22. torsional balancers (2) as claimed in claim 1, is characterized in that, these spring rings (112,114) engaged from rear by side claw (52,54) indirectly outwards can be supported in this sliding shoe (42) on radial (14).

23. torsional balancers (2) as claimed in claim 1, it is characterized in that, these side claws (52,54) there is an interruption (110), these side claws are made to engage two spring rings (112 from rear like this, 114), one in these spring rings on spring longitudinally (46), be arranged in the spring ring (108) be received in this reception section (84) before, after another is arranged in the spring ring (108) be received in this reception section (84) on spring longitudinally (46).

24. torsional balancers (2) as claimed in claim 1, it is characterized in that, this spring assembly (36) has at least one built-in helical spring (40), and this built-in helical spring to be arranged in the spring that held by the spring ring of this helical spring (38) in space.

25. torsional balancers (2) as claimed in claim 24, is characterized in that, this built-in helical spring (40) has the length being less than this helical spring (38) on spring longitudinally (46,48).

26. torsional balancers (2) as claimed in claim 24, is characterized in that, this built-in helical spring (40) has a contrary angle.

27. torsional balancers (2) as claimed in claim 1, it is characterized in that, this helical spring (38) is configured to arc spring.

28. torsional balancers (2) as claimed in claim 1, is characterized in that, this sliding shoe is outwards fixed on helical spring (38) in the radial direction (14) of this torsional balancer (2).
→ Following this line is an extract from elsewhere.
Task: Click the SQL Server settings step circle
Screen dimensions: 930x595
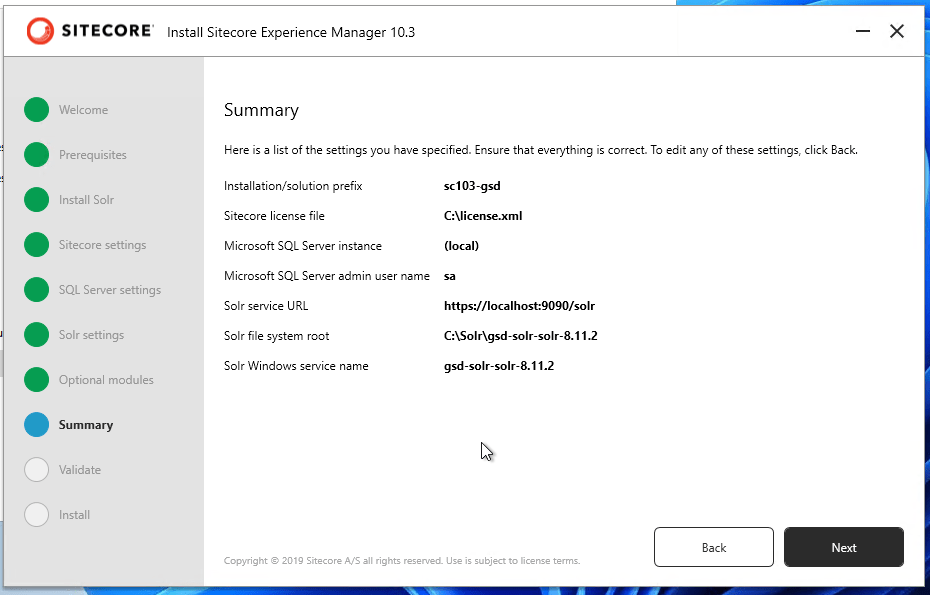Action: 37,290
29. torsional balancers (2) as claimed in claim 2, is characterized in that, this reception section (84) does not engage the wire of spring cross section of this spring ring spring laterally (60) from rear from inside.
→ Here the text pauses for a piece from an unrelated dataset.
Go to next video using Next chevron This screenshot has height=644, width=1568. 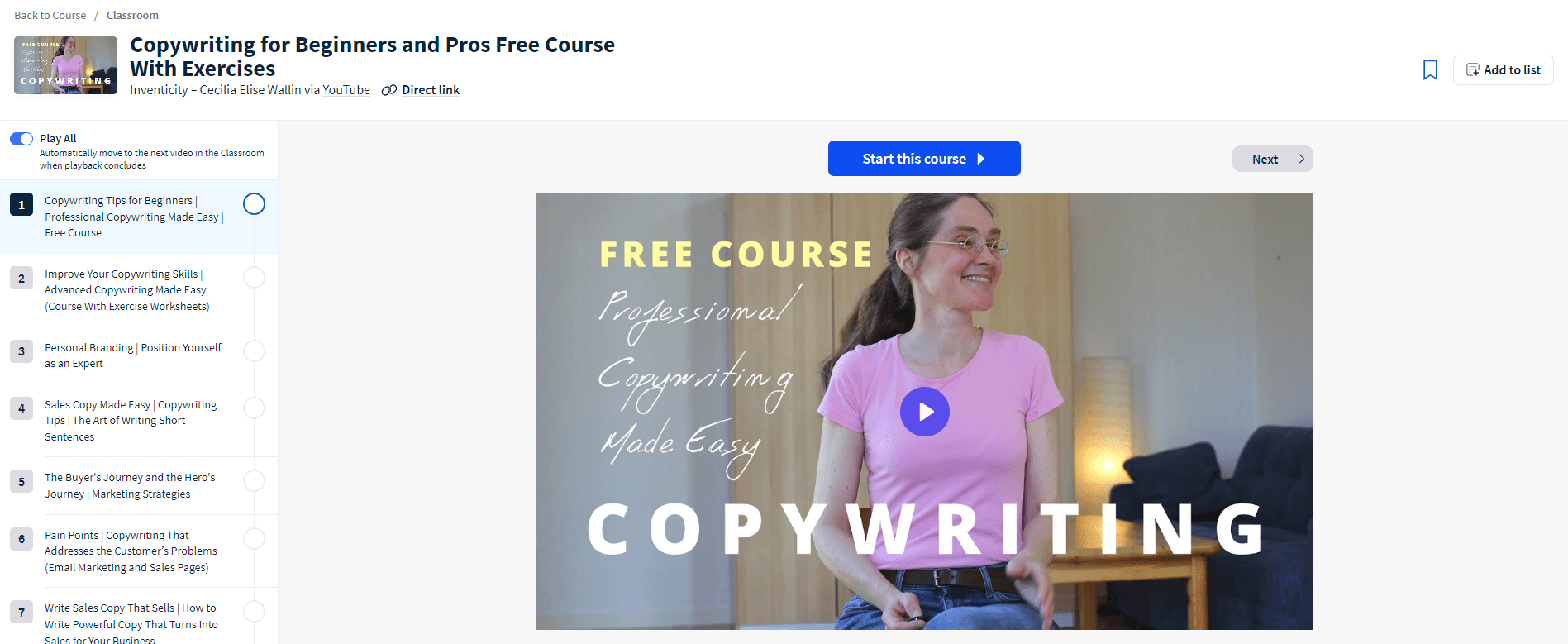tap(1301, 159)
30. torsional balancers (2) as claimed in claim 3, it is characterized in that, this reception section (84) is configured to, and is made this reception section not snap between multiple spring ring adjacent one another are on spring longitudinally (46,48) by the compression completely of this helical spring (38).

31. torsional balancers (2) as claimed in claim 4, it is characterized in that, this groove depth (t) is corresponding to maximum 80% of this wire of spring radius (r).

32. torsional balancers (2) as claimed in claim 6, is characterized in that, this sliding shoe (42) relatively spring circumferencial direction (56,58) have one at least 220 ° hold angle (β).

33. torsional balancers (2) as claimed in claim 32, is characterized in that, this sliding shoe (42) relatively spring circumferencial direction (56,58) have maximum 240 ° hold angle (β).

34. torsional balancers (2) as claimed in claim 7, it is characterized in that, be arranged under the prerequisite of temporarily and/or flexibly widening this opening between these side claws (52,54) on spring laterally (60) by this helical spring of this opening (38).

35. torsional balancers (2) as claimed in claim 7, is characterized in that, these freely end segments (92,94) so form: make this opening loading direction on be tapered with a cone angle (γ).

36. torsional balancers (2) as claimed in claim 35, it is characterized in that, this cone angle (γ) is 90 ° to the maximum.

37. torsional balancers (2) as claimed in claim 8, is characterized in that, the end face (96,98) of corresponding side claw (52,54) with its inside (100,102) surround the angle (γ 2) that is greater than 90 °.

38. torsional balancers (2) as claimed in claim 9, is characterized in that, this reception section (84) is arranged on this sliding parts (50).

39. torsional balancers (2) as claimed in claim 38, is characterized in that, this reception section (84) is only arranged on this sliding parts (50) and/or is not arranged on these side claws (52,54).

40. torsional balancers (2) as claimed in claim 9, is characterized in that, what this reception section (84) had one maximum 90 °, 75 ° or 60 ° relative to this spring circumferencial direction (56,58) holds angle (γ).

41. torsional balancers (2) as claimed in claim 20, is characterized in that, at least all is not that the spring ring of the first end turn and its second follow-up end turn in some cases all has identical coil diameter (dw).

42. torsional balancers (2) as claimed in claim 20, is characterized in that, all spring rings all have identical coil diameter (dw).